Model | Neural network | Decision tree | Random forest | Ridge | LASSO |
---|---|---|---|---|---|
Training MAPE | 85.7 | 5.79 | 7.79 | 19.39 | 35.01 |
Training MAE | 0.0024 | 0.0026 | 0.0026 | 0.003 | 0.0031 |
Testing MAPE | 83.97 | 9.92 | 10.61 | 32.09 | 31.64 |
Testing MAE | 0.0013 | 0.0026 | 0.0026 | 0.0022 | 0.0018 |
Table 1: Deaths per population predictor evaluation metrics.
Model | Neural network | Decision tree | Random forest | Ridge | LASSO |
---|---|---|---|---|---|
Training MAPE | 84.37 | 3.99 | 1.76 | 35.01 | 86.29 |
Training MAE | 2379.86 | 464.98 | 187.83 | 2193.49 | 2453.03 |
Testing MAPE | 83.78 | 12.16 | 6.2 | 84.91 | 63.93 |
Testing MAE | 2091.89 | 802.43 | 1175.13 | 3041.39 | 2858.44 |
Table 2: Death toll predictor evaluation metrics.
Based on the performance metrics, the decision tree model and random forest model provide the best results due to having low MAPE and MAE values compared to the other data.
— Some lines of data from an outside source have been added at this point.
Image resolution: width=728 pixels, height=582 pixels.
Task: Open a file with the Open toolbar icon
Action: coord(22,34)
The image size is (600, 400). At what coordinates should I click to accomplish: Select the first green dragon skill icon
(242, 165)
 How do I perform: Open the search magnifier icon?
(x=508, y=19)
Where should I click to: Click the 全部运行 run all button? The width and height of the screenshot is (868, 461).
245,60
The Random forest model would be a better predictive model, not only due to the better MAPE scores, is an ensemble model combining multiple decision trees. Since the forest model averages many tree models, this leads to a lower risk of overfitting and better feature variability. Therefore, the Random forest model is the best damage-predictive model for this study (Figures 1 and 2).
In Random forest models, factor importance applies a score to each x-coordinate, reflecting how relatively significant each factor is in predicting the damage. This is calculated by adding the reduction in error that each feature contributes at each split across all nodes and trees in the forest and then averaging these scores. The importance values are normalized to sum to one, providing a clear comparison of how much each feature contributes to the model. The feature significance of both predicting deaths and predicting deaths per population affected is shown in the graphs above.
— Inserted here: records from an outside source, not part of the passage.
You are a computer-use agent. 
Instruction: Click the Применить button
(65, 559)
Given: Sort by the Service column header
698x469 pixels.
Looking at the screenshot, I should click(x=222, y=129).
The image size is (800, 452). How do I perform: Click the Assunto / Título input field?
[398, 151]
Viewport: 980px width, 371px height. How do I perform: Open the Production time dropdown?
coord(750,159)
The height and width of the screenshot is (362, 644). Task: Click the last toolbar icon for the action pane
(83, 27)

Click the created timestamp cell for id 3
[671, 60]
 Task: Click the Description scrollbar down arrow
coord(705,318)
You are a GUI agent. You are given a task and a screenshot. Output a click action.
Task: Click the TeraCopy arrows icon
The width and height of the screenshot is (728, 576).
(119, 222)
For the model predicting deaths per population affected, the feature importance values indicate that population density is majorly the most significant factor. This is because it is directly involved in calculating the target variable, as it is multiplied by surface area affected to get the number of people affected.
In the death toll prediction model, magnitude is the most significant factor in earthquake damage. Notably, SVI and BCI have similar importance scores, suggesting that earthquake vulnerability and building stability have comparable influence on predicting the death toll. Understanding these importance scores helps in identifying which factors are most critical to focus on when developing models and strategies for earthquake impact mitigation and response planning.
Discussion
In this article, the models were designed in the field of earthquake damage prediction and determined the significance of socioeconomic factors to earthquake damage. In the future, combining the results from earthquake prediction models such as the RECAST and ETAS model could make our model extremely useful to Turkish disaster preparation agencies, as we would be predicting vital information on earthquakes to come, leading to better reducing strategies [4,16].
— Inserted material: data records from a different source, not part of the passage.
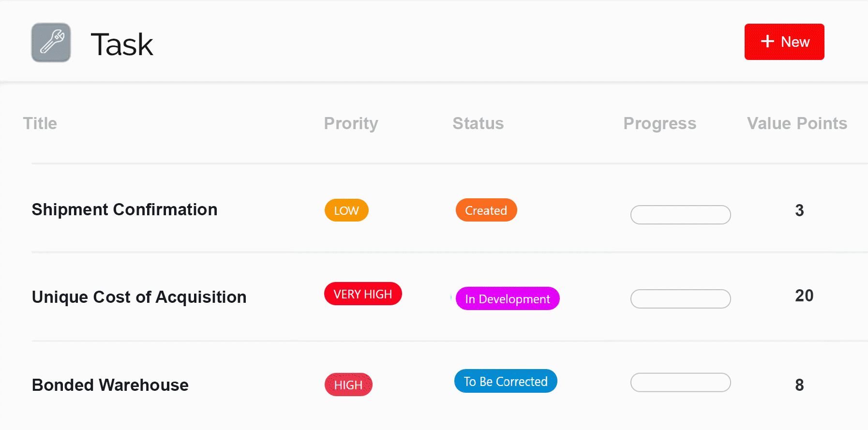Click the VERY HIGH priority badge

pos(363,294)
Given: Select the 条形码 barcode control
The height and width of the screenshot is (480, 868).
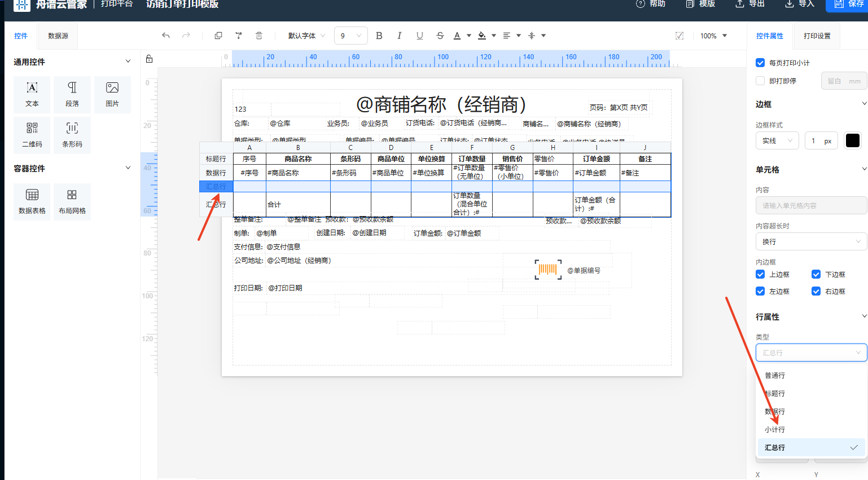Looking at the screenshot, I should tap(72, 135).
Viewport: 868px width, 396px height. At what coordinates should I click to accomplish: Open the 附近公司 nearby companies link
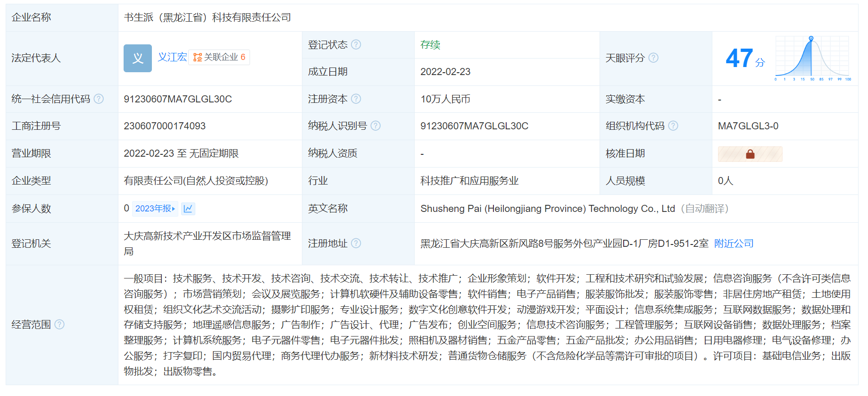click(734, 244)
Nonetheless, there are important limitations we hope to address in future iterations of this model. First, conceptually, there are many reasons earthquake damage prediction is difficult. Often, the aftermath of the earthquake can have a more devastating effect than the seismic event itself. Unpredictable variables such as possible fires or explosions can create a difficult environment for damage prediction as it is impossible to know what other catastrophes a simple earthquake could lead to. Our model provides a useful conceptual foothold to build upon. Theoretically, as technology advances, more sophisticated methods will enable us to conquer this issue. Additionally, since we only used data preceding 1950, there were certain limitations, as most data collected on earthquakes before that point would be inaccurate or incomplete. This led to a limited training dataset of only 99 values, but all with complete data in the most important variables.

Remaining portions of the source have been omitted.